Un AirTag oculto de Apple ha revelado que Amazon está comprando y destruyendo libros raros en grandes cantidades para entrenar sus sistemas de inteligencia artificial, según una investigación de Novara Media. El descubrimiento se produjo después de que periodistas de investigación de 404 Media persuadieron a un librero para que incrustara el dispositivo de seguimiento en un lote de libros que Amazon había ordenado de forma anónima. El envío fue rastreado a VGT3, un centro de capacitación de IA de Amazon ubicado en Las Vegas, donde los libros se procesan antes de ser desechados. Dentro de la instalación, los libros son despojados de sus espinas para permitir el escaneo página por página, un proceso esencial para alimentar datos en modelos de IA.
La entrada del almacén presenta un letrero que muestra un dinosaurio listo para consumir un libro, una metáfora visual de la destrucción que tiene lugar en el interior. Esta práctica se alinea con las tendencias más amplias de la industria donde las compañías de IA buscan libros más antiguos, que tienen más probabilidades de ser escritos por humanos y, por lo tanto, son menos propensos a contener contenido generado por IA que podría corromper los datos de entrenamiento. Según los informes, Anthropic, la firma detrás del modelo Claude AI, ha invertido decenas de millones de dólares en la adquisición de millones de libros para satisfacer su demanda de texto escrito por humanos.
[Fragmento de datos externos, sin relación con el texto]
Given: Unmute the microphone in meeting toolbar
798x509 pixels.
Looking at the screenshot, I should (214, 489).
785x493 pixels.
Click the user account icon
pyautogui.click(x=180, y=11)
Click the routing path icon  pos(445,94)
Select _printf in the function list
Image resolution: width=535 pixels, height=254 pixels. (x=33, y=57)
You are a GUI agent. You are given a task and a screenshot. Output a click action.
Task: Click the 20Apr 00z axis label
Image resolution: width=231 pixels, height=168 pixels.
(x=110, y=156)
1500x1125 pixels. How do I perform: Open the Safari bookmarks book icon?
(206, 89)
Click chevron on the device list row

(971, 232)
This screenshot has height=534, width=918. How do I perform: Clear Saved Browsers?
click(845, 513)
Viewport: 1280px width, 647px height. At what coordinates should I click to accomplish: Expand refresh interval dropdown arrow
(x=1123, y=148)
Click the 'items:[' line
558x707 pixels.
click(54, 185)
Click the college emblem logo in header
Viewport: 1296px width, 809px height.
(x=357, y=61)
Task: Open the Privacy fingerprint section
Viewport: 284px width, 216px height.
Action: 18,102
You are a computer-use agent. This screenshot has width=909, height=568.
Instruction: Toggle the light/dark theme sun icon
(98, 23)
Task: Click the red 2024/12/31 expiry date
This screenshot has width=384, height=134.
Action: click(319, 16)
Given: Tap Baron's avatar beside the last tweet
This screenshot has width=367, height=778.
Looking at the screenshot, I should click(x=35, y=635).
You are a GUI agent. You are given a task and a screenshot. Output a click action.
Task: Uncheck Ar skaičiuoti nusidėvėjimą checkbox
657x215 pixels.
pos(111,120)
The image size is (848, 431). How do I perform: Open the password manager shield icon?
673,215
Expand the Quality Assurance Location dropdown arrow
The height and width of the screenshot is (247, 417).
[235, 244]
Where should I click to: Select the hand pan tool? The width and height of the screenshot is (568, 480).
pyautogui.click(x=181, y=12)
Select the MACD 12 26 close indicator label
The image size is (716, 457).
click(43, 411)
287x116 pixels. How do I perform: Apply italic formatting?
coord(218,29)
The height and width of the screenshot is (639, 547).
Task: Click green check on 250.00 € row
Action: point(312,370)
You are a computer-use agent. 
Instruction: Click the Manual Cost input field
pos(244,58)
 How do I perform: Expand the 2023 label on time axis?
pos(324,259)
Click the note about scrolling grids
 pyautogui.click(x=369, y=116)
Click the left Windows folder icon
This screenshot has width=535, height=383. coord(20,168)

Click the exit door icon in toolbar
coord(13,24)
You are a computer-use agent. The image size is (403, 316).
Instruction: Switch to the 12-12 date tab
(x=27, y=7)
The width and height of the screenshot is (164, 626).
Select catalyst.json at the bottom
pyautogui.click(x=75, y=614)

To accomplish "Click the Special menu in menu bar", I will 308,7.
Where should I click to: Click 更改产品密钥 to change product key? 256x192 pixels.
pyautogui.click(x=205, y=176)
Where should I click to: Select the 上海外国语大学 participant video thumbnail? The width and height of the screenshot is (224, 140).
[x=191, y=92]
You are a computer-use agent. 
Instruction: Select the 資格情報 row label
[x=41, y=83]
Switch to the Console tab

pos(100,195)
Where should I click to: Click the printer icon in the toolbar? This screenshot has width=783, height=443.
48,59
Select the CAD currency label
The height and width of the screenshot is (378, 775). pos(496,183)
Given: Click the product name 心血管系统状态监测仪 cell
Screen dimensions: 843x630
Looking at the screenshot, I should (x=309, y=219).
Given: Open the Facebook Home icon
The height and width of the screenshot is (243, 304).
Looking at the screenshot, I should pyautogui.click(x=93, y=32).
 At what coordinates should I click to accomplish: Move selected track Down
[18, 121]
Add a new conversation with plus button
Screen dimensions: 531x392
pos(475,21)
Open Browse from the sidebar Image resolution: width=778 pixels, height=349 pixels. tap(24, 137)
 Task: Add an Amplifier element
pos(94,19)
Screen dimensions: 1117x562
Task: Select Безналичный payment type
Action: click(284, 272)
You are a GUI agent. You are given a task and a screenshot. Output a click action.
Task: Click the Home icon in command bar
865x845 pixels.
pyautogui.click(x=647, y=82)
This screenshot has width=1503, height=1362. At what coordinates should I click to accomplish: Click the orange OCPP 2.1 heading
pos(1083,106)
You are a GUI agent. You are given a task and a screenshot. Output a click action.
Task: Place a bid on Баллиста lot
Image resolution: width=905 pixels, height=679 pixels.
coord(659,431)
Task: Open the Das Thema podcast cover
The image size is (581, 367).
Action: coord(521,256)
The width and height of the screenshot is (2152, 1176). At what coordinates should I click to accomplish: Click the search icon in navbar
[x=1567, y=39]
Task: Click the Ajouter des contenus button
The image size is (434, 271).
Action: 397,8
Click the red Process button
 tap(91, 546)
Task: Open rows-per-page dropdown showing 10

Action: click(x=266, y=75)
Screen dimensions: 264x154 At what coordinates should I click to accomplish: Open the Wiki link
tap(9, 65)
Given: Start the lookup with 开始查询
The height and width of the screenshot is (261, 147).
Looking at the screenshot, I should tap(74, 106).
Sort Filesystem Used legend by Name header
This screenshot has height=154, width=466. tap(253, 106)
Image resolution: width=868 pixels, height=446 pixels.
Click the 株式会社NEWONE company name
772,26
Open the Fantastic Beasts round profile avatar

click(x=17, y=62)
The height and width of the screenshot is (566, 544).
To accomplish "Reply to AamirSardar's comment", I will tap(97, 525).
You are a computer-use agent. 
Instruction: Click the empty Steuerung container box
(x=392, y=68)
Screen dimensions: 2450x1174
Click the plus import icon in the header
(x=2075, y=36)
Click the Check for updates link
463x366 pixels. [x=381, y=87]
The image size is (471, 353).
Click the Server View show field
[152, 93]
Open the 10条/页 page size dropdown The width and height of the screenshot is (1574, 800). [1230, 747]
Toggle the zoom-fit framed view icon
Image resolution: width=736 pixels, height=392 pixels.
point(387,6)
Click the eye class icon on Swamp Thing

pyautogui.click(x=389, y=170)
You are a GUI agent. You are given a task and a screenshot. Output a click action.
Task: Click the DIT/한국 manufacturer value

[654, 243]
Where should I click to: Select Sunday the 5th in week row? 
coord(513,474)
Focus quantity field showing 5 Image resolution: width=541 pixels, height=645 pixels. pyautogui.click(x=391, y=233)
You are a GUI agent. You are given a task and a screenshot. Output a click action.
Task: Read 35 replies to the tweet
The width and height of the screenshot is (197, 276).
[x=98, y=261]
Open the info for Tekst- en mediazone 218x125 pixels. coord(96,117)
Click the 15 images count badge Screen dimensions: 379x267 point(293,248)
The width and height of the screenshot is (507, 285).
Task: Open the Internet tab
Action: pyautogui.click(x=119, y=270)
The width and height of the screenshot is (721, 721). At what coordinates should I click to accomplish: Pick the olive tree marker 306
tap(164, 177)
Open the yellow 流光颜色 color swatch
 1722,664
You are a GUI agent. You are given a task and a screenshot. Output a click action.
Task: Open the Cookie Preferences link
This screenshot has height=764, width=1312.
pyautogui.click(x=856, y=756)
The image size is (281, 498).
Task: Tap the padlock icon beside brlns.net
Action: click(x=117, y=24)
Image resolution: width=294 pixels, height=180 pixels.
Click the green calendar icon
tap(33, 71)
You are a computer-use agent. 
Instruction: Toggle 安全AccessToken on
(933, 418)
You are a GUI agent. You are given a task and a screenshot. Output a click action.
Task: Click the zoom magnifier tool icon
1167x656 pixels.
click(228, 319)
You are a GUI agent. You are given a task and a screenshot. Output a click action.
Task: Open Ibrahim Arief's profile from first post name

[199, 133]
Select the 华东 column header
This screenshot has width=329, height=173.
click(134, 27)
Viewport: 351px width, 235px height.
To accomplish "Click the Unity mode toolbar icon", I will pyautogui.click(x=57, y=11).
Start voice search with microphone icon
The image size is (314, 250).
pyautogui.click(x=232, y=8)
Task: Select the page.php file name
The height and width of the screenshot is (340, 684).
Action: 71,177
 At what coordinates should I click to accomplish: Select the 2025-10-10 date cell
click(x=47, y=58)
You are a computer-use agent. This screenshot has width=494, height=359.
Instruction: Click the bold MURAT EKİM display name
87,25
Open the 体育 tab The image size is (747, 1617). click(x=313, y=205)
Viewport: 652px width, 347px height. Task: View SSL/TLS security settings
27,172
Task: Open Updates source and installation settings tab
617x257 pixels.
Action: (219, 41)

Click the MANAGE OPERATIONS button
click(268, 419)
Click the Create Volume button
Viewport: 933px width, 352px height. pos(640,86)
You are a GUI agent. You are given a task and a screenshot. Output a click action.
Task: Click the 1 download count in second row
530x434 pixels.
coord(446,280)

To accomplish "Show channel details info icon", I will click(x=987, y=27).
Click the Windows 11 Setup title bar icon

A principios de este año, el Washington Post detalló cómo tales adquisiciones son cada vez más comunes entre los desarrolladores de IA que buscan materiales de capacitación de alta calidad. Estos esfuerzos sugieren una creciente dependencia de los libros físicos como una fuente confiable de lenguaje humano inalterado. Dentro del almacén VGT3, los empleados de Amazon tienen la tarea de escanear códigos de barras o ISBN antes de escanear el contenido real de cada libro. Este enfoque meticuloso indica que la compañía está catalogando y procesando sistemáticamente grandes cantidades de material impreso.
En un momento dado, surgieron preocupaciones entre el personal con respecto al posible cierre de la instalación si el suministro de material impreso disminuye, aunque la operación continúa sin cesar, como señaló Ars Technica. En respuesta a estas acusaciones, Amazon emitió una declaración afirmando que adquiere libros a través de canales comerciales para mejorar y refinar los productos y servicios utilizados por sus clientes. La compañía no proporcionó más detalles sobre el papel específico de estos libros en sus procesos de desarrollo de IA ni abordó las implicaciones de su eliminación. La exposición de las prácticas de Amazon destaca la creciente intersección entre los formatos de medios tradicionales y las tecnologías emergentes.
A medida que los modelos de IA se vuelven más sofisticados, la demanda de conjuntos de datos diversos y extensos continúa aumentando. Esto ha llevado a un aumento en el interés de las compañías tecnológicas en textos históricos y raros, que ofrecen patrones lingüísticos únicos y contextos culturales ausentes en el contenido digital moderno. La participación de periodistas independientes en el descubrimiento de esta actividad subraya el papel crítico del periodismo de investigación para responsabilizar a las principales corporaciones. Al aprovechar la tecnología como AirTag, los reporteros pudieron rastrear el movimiento de mercancías y exponer operaciones que de otro modo permanecerían ocultas.
Este incidente sirve como un recordatorio del debate en curso en torno a las consideraciones éticas de la recopilación de datos y el impacto ambiental de las actividades de procesamiento de información a gran escala. A medida que las discusiones sobre la ética de la IA ganan impulso, los métodos empleados por empresas como Amazon serán objeto de un escrutinio más minucioso. El equilibrio entre innovación y responsabilidad se vuelve cada vez más crucial a medida que los límites del avance tecnológico continúan expandiéndose.
El destino de los libros procesados en instalaciones como VGT3 sigue siendo un punto focal en este discurso en evolución, y su destrucción representa tanto una pérdida de patrimonio cultural como un paso adelante en la búsqueda de capacidades avanzadas de aprendizaje automático.